―以下小倉志郎さんの寄稿文の引用―

 「心中(しんじゅう)」と聞けば、愛し合った男女の関係が世間に認められず、世をはかなんだ二人が一緒に自殺をする悲劇が思い浮かぶ。

身分や家柄の違いが重んじられた時代では許されない願いであり、それが古典芸能に取り上げられて、鑑賞した人々が同情の涙を流した。

悲劇ではあるが、一種の美談として語り継がれてきた。

人は平等と認められる今、貧困の末に親が子を道ずれにしての、あるいは、老々介護で疲れ果てての「無理心中」が報じられる。

とても美談などとは言えない。

これらは悲劇だが、死者は極く限られている。

一方、死者の数が無限に多くなる「心中」の可能性が出てきた。

ご承知の通り、核兵器発射ボタンを押せるのは核保有国の権力者だ。

その人間が政治的に追い詰められて、自らの将来に絶望した時にどういう行動を起こすだろうか?
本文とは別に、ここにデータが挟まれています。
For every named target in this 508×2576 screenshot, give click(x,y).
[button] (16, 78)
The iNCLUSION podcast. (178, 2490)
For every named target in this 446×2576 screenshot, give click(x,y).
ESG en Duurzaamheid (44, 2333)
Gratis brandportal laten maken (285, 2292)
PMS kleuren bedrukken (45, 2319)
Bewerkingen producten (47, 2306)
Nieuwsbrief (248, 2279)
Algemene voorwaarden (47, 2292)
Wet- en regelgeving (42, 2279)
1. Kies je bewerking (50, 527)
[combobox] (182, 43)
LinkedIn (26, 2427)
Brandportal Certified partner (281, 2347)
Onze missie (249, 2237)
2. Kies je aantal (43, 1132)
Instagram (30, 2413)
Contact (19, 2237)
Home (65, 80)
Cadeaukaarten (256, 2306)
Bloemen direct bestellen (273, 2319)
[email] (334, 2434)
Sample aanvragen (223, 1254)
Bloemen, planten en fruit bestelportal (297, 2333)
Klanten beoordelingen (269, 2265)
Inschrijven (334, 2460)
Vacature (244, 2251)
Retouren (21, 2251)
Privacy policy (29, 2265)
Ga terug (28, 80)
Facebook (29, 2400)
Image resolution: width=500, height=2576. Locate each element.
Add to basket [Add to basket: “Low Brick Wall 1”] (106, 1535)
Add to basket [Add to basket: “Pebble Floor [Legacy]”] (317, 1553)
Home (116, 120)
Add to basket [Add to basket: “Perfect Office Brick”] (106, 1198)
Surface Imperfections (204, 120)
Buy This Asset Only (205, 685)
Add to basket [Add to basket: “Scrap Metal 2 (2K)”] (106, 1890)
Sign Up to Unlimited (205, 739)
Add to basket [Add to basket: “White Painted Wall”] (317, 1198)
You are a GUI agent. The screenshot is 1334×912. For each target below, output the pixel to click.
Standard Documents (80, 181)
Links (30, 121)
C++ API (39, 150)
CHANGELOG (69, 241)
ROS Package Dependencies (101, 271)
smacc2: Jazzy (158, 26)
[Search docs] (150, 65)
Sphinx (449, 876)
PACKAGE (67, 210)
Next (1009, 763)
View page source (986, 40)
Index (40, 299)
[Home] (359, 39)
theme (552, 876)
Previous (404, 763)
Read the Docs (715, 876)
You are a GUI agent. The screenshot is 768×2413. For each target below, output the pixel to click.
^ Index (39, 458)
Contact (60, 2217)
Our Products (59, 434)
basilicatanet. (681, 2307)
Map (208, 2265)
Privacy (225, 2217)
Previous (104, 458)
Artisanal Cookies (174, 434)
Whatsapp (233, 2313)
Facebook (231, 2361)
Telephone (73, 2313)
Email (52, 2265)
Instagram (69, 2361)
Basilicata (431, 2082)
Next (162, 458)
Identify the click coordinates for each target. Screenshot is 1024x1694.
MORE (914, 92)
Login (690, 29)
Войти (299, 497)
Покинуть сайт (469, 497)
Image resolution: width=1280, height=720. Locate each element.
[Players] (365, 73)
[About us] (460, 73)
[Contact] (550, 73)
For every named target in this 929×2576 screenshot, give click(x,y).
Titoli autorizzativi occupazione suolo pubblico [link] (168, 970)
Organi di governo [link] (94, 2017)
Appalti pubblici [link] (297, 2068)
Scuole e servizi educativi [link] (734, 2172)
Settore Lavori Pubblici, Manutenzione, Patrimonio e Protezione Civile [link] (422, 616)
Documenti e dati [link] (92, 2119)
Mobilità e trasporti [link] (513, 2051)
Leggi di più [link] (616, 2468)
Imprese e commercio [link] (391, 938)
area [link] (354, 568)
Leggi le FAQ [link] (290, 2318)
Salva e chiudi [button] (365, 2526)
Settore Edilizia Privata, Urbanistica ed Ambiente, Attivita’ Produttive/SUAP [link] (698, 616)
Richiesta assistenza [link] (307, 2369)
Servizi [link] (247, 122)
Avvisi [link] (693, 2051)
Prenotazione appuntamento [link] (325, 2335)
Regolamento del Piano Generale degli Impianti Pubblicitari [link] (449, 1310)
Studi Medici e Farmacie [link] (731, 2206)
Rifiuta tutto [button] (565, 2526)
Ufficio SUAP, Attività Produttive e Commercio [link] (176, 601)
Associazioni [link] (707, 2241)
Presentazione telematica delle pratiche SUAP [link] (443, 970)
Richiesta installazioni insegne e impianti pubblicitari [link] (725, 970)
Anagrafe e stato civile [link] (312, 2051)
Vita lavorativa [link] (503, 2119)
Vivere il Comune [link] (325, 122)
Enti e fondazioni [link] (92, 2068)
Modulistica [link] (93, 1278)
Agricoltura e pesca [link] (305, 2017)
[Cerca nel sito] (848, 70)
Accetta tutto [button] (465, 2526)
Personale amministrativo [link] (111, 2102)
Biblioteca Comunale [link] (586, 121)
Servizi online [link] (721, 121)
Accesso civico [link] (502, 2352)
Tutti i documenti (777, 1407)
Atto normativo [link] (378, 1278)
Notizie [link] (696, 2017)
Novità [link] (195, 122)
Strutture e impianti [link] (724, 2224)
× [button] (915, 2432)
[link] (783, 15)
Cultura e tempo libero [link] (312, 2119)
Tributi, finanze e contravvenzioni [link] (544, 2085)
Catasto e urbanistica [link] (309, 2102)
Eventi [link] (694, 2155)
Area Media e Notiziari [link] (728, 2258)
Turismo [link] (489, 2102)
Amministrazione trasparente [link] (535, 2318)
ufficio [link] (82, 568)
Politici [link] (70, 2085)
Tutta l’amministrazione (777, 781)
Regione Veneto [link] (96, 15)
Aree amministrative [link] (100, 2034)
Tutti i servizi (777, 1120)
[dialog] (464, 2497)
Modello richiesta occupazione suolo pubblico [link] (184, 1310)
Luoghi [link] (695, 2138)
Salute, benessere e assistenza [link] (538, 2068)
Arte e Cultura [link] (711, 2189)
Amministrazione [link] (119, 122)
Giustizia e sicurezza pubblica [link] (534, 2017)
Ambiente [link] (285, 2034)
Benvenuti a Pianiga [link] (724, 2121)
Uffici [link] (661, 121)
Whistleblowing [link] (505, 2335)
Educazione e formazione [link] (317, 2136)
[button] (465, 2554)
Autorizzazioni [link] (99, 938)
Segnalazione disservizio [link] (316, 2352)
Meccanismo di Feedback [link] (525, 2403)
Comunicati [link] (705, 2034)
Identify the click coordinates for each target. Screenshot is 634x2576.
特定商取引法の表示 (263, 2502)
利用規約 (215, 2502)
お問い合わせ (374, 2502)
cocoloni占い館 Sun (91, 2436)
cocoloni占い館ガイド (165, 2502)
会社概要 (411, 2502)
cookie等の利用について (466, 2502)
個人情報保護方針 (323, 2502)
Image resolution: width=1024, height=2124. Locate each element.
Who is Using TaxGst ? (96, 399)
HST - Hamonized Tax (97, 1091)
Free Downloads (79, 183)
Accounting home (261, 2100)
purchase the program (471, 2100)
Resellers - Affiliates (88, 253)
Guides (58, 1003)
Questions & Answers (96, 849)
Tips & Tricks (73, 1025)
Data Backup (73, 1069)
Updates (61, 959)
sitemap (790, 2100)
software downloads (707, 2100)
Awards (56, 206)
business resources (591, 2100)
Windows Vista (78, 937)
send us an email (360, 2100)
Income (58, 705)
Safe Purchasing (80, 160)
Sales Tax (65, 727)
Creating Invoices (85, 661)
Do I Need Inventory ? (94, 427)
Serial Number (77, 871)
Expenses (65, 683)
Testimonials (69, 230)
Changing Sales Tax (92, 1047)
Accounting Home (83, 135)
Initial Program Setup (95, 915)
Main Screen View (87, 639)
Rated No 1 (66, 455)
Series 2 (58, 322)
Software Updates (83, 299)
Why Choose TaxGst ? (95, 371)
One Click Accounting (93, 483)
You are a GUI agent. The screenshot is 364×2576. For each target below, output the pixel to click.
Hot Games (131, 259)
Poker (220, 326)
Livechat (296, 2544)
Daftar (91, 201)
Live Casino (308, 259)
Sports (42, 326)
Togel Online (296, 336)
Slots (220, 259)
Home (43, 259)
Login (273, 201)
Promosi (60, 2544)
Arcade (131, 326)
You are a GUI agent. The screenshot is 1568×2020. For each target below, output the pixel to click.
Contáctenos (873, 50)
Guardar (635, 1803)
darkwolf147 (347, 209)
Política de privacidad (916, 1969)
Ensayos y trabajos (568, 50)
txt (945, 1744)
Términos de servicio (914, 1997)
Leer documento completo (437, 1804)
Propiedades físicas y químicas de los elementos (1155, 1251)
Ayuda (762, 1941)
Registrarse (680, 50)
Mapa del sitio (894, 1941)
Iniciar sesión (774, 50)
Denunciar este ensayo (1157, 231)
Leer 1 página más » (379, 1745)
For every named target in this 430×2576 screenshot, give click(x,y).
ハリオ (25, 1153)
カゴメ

万一、彼が核のボタンが押した後、その一発だけで終わる保証はない。

相手側も直ちに核兵器を発射し、第三次世界大戦=核戦争=勃発の可能性が大きい。

まさに、絶望した一人の人間が人類全体を道ずれにした「無理心中」だ。

「そんな話は幻想だ」では済まない。

現に、ウクライナ戦争中にロシアの元大統領が「核兵器を使えばすぐに戦争を終わらせることができる」と言っている。

偶々当人は核のボタンを押す権利を持っていないが、次のトップにどんな人間がなるかわかりはしない。

私たちはそういう「無理心中」に巻き込まれる瀬戸際にいるのだ。